TASK ITEM — Each line of the listing that holds "Open" counts once; report how many there are, and nothing more.

EXTRACTED ENTRIES —
● ● ● ● ● ● ●

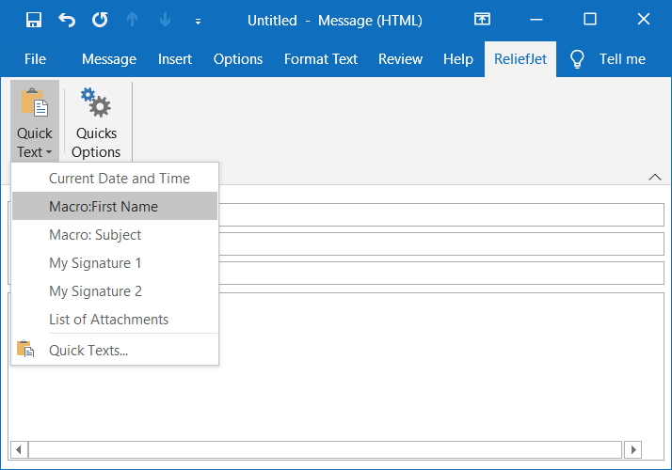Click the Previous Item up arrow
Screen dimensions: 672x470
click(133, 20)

● ● ● ● ● ● ●

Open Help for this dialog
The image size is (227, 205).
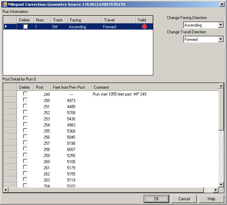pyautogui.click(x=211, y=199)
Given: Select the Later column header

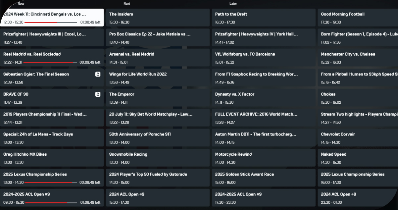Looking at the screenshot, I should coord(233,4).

● ● ● ● ● ● ●

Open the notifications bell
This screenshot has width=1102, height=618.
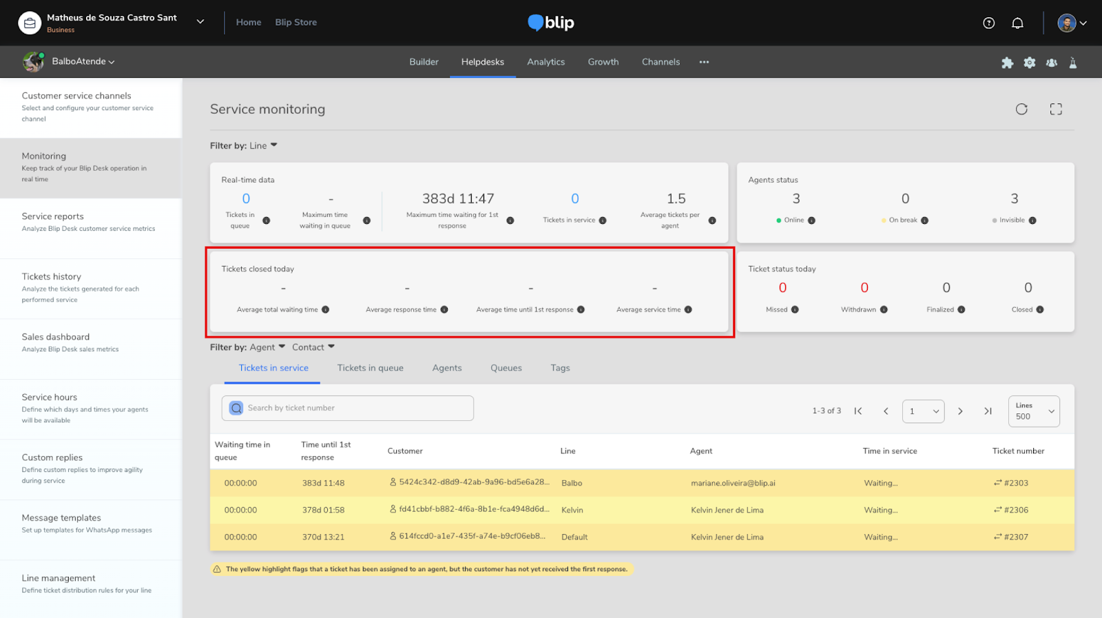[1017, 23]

● ● ● ● ● ● ●

ANSWER AREA — 2